• WHAT THE TASK REQUIRES: Taking the line with "You are a computer-use" as the first and the line with "Instruction: Open the Portal Users tab" as the last, set down exactly every line in that range from the entries below, and no more.

• WORKING DATA:
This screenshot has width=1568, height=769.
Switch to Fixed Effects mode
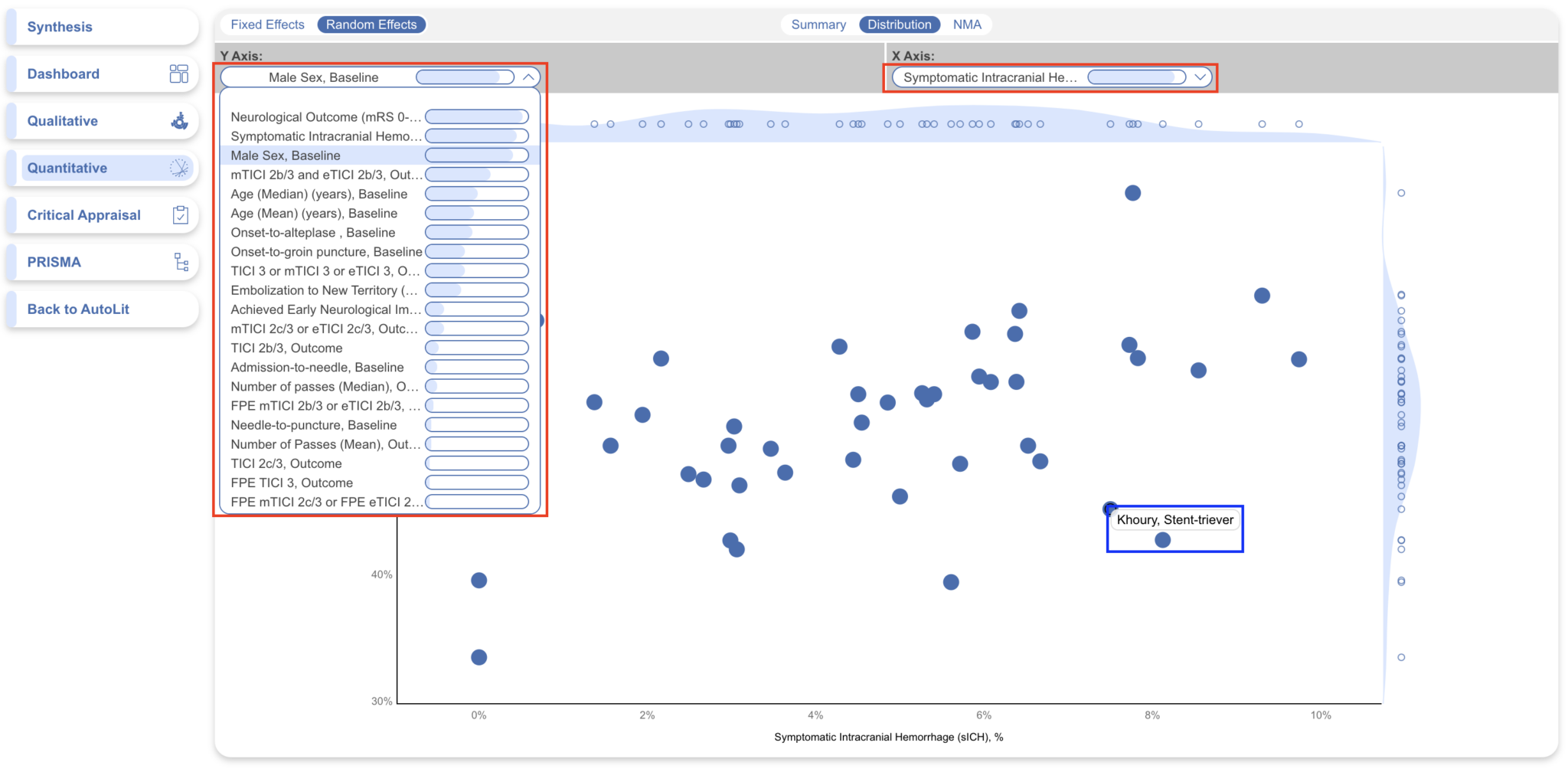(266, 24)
--
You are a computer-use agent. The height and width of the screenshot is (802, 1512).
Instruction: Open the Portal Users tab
...
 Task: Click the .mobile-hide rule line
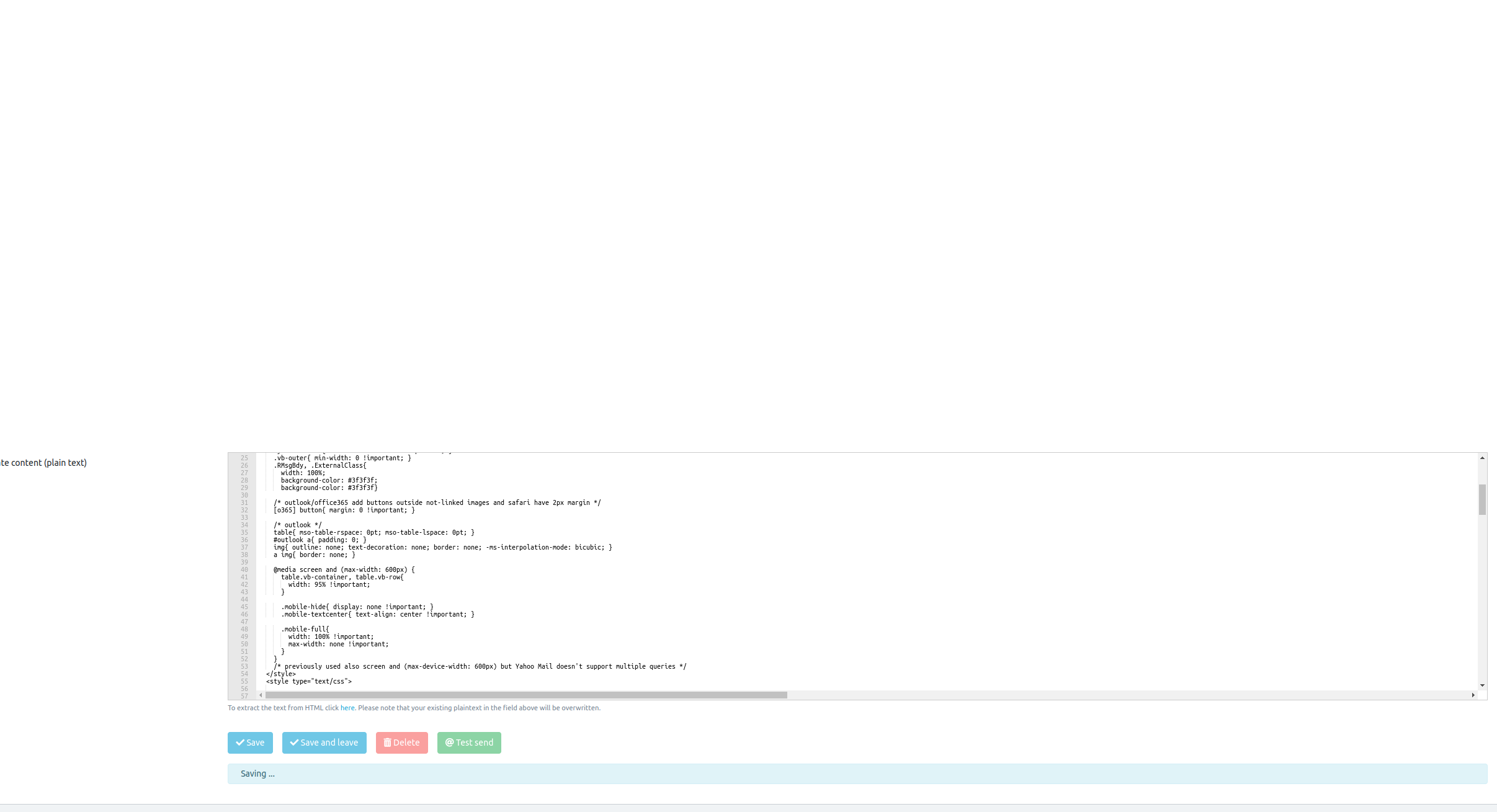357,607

• RESPONSE TO THIS EXERCISE:
You are a computer-use agent. The height and width of the screenshot is (802, 1512).
Instruction: Open the Portal Users tab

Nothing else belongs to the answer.